Writing it Down Keeps You in the Clear, Keep Records…

Writing it Down Keeps You in the Clear, Keep Records...
The importance of accurate record keeping cannot be over-estimated when dealing with investment property. Due to the complexity of taxation laws in relation to property investment it is advisable to update records with regularity.

Property investors should create a habit of analysing their investment at least quarterly. That would include reviewing records of income, expense and repairs or improvements.

The ATO have the power to ask questions in relation to your investment property and your income. It is wise to ensure that all documentation is accurate and available. After all, who really wants an audit?

First time property investors need to know the types of documentation that needs to be maintained and the very first thing that an investor should acquire is a depreciation schedule from a quantity surveyor.
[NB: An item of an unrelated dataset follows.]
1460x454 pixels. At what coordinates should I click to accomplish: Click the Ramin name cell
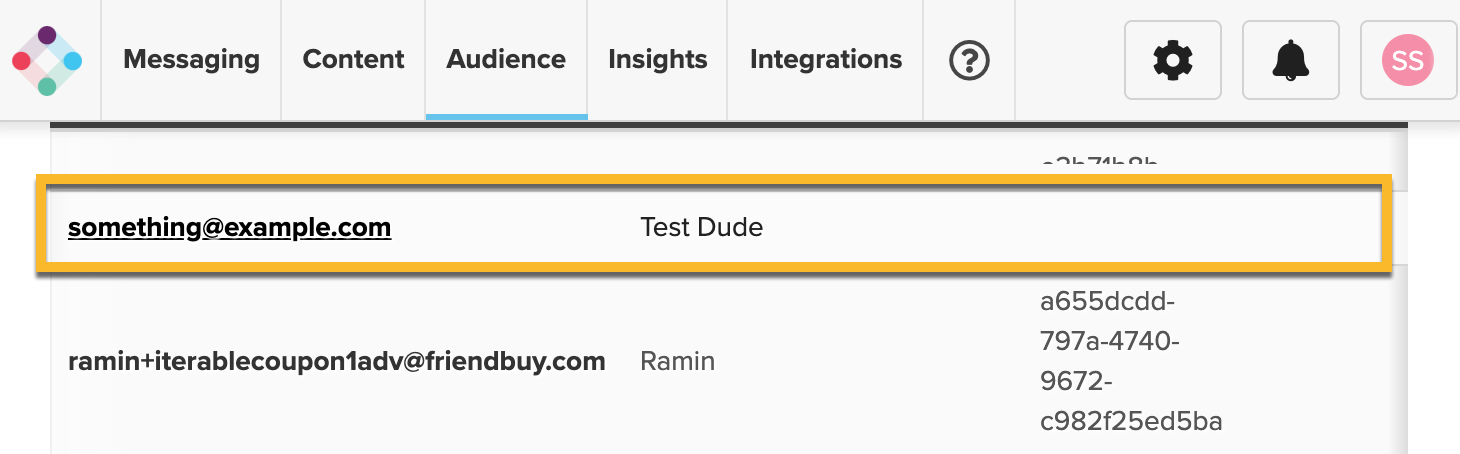pyautogui.click(x=677, y=361)
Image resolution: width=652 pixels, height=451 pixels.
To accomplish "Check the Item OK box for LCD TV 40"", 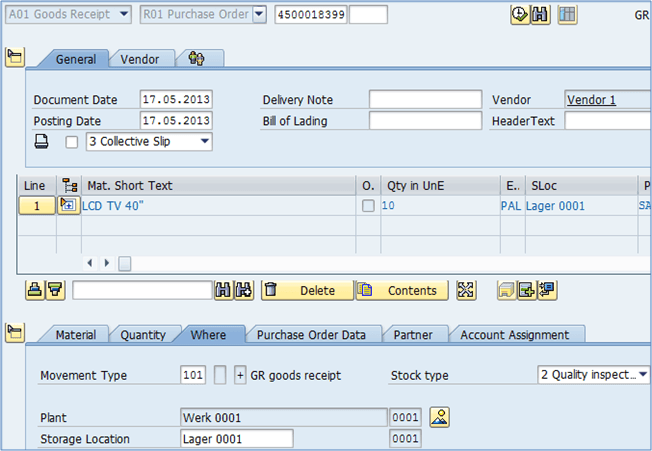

This is a document that justifies claims in relation to depreciation and improvements to the property.

Records that savvy property investors maintain include:

  1. Depreciation schedule.
  2. Loan documents and statements detailing interest payments.
  3. Records of solicitor and accountant fees and statements.
  4. Monthly rental statements from agent.
  5. Copies of receipts for expenses such as rates, cleaning, agent’s fees.
  6. Bank statements.
  7. Records in relation to any costs of improvements.
  8. Records in relation to any expenses.

Maintaining accurate records and filing them correctly can save you a lot of grief at a later point in time.